Housing women in a violent society

In 1974 domestic and family violence against women and children was a central concern of second wave feminists. [4] The issue was not recognised by the law, and there was little recourse for protection or escape for many women subject to this insidious and yet mostly unspoken, private abuse. [5]

The impetus for the audacious independent feminist action of 16 March had been a forum held six days previously, as part of the International Women's Day Celebrations at the NSW Teachers' Federation auditorium, then in Sussex Street, Sydney. [6] Speakers at a forum called 'Women in a Violent Society' attested that women suffering domestic violence had nowhere safe to go, and little alternative but to stay in violent and abusive relationships. [7] Domestic violence was not considered a crime in the eyes of the law and as such, the police were often reluctant to interfere in what they dismissively referred to as 'domestics'. [8] Moreover, because domestic violence was considered 'a private matter' there was a strong stigma attached to women who left their husbands. Women were not eligible for emergency housing as long as the matrimonial home existed and the Department of Housing would not then house women and children without a husband. [9]

Yet in 1974 the women's movement was in full swing and some Sydney women were beginning to passionately speak out against what had been, for too long, unspoken. Many of these women were, as Max Solling has recorded, based in Glebe.

Glebe became a base for the women's movement, home to the Women's Liberation Movement, which was anarchist in style, and focused on working in co-operative groups to show society better ways of achieving humane goals. [10]

At the same time, squatters were claiming residency rights over inner-city houses left unoccupied in the wake of the green bans of the Builders Labourers Federation (BLF). The women behind Elsie saw the proliferation of empty houses as an opportunity to address the pressing need for abused women to be able to exercise agency and escape from violent family situations. Their action had profound consequences for hundreds of women in Sydney and was a precedent for a later nationwide movement. [11]

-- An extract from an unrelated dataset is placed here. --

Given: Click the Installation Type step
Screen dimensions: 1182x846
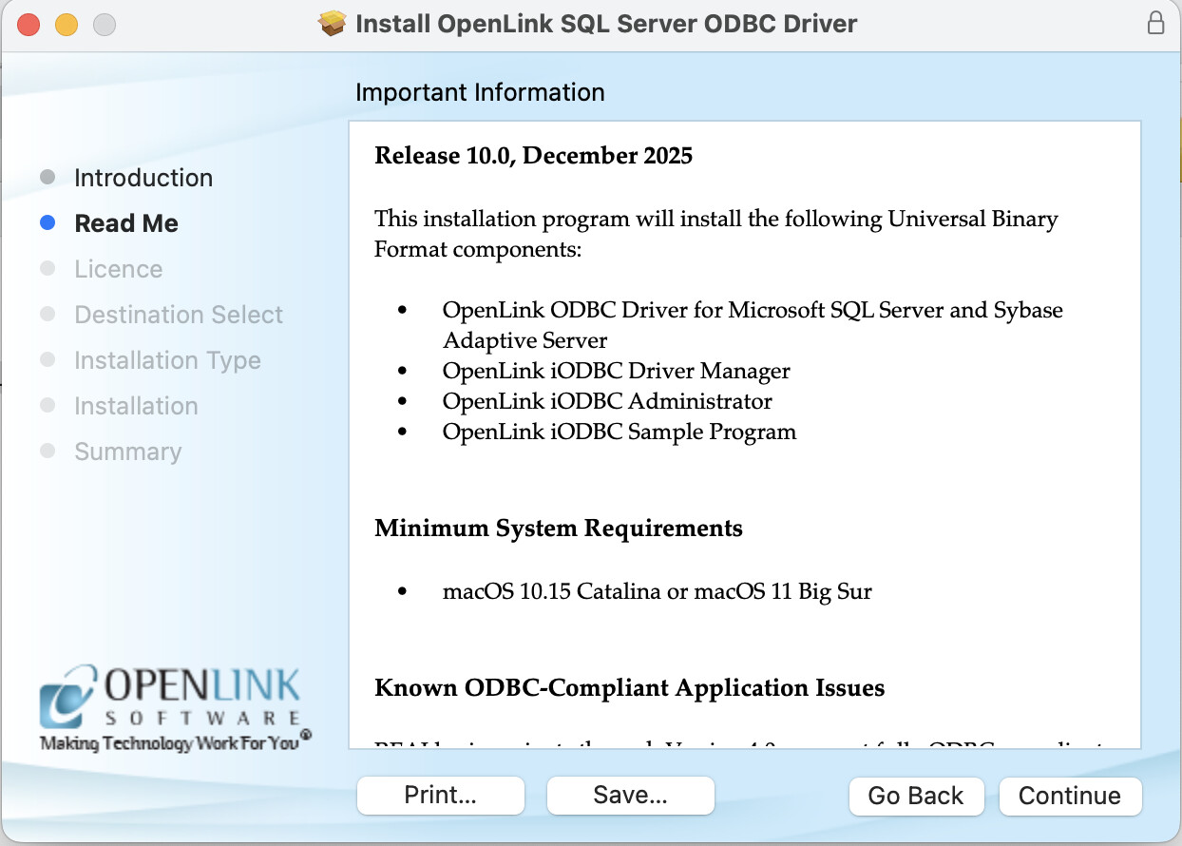Looking at the screenshot, I should [x=167, y=360].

Consciousness raising and raising funds

The Elsie collective was adamant about the need to raise public consciousness about domestic violence, and one of the first things they did after occupying and securing the Glebe premises was to call the media. They had two aims – first, to advertise the service to the women who needed their help, and second, to educate the wider public about the issue of domestic violence. Anne Summers has recalled the ignorance of reporters who turned up to interview these feminist pioneers but 'couldn't really understand what all the fuss was about'. [12] However, within six weeks of opening, Elsie had provided shelter to 48 women and 35 children, proving how vital and important it was. [13]

In the beginning Elsie had no income and was completely reliant on the work of volunteers and donations from the Glebe and the wider Sydney community. The collective lobbied the government and the media to secure a more permanent income, and conducted extensive media interviews to raise public awareness. However, the situation was dire. Anne Summers turned to selling marijuana to finance the refuge. As she reflected in her memoir Ducks on the Pond, 'If ...the police had picked me up I would have been in deep trouble. I did not even think about the illegality of what I was doing because we needed the money so badly.' For Summers the risk was worth it.

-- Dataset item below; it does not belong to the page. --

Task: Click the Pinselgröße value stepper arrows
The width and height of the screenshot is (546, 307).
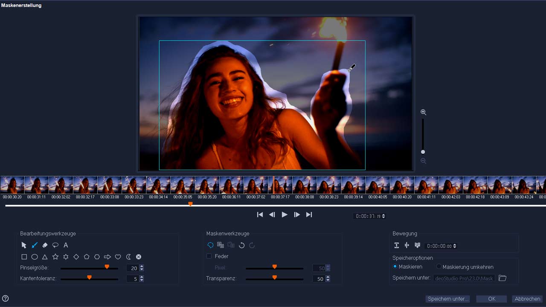Action: (142, 268)
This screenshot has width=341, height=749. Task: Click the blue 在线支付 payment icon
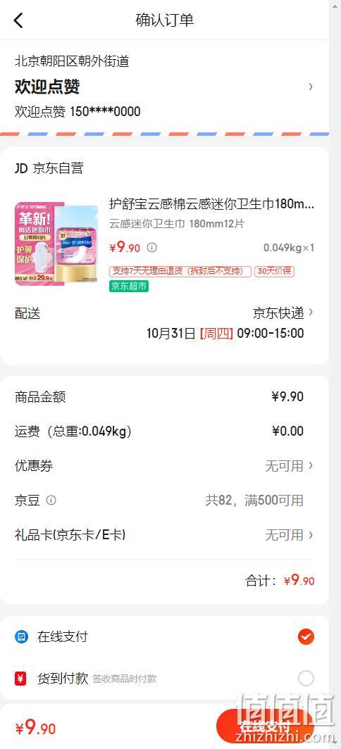pyautogui.click(x=22, y=637)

I can't say today that I am proud of what I did, but it is difficult to overestimate the desperation of those days and the responsibility we felt to the women to whom we had promised refuge. I also justified it to myself by saying I was merely redistributing money the inner-city crowd would have spent anyway, to a service that was in dire need.

Fortunately, the collective's bold actions and tenacity caught the public's eye and donations of food, white goods and playground equipment began to arrive. Anne Summers remembers:

The men from Glebe Rotary arrived one Saturday morning and asked what needed to be done. They spent the weekend putting in a new, secure back fence and building a playground for the kids. [14]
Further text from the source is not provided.